• [ACTIVITY] Using the listing below, please gather every line containing the word "agent".

• [DATASET RECORDS]
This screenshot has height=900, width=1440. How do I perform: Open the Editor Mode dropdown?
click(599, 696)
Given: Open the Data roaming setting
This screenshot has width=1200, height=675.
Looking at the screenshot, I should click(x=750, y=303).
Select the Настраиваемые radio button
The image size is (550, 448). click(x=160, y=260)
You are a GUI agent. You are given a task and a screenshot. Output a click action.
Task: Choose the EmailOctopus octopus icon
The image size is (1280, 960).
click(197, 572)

* * *

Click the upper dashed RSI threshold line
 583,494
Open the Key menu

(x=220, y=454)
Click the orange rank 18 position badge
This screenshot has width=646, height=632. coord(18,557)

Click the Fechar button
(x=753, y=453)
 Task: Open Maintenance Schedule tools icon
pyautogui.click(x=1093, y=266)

...

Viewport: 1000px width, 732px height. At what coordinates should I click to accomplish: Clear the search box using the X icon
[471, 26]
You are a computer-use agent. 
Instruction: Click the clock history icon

• [REPLY TO THE TASK]
You are a GUI agent. You are given a task and a screenshot. Output a click action.
You are a computer-use agent. 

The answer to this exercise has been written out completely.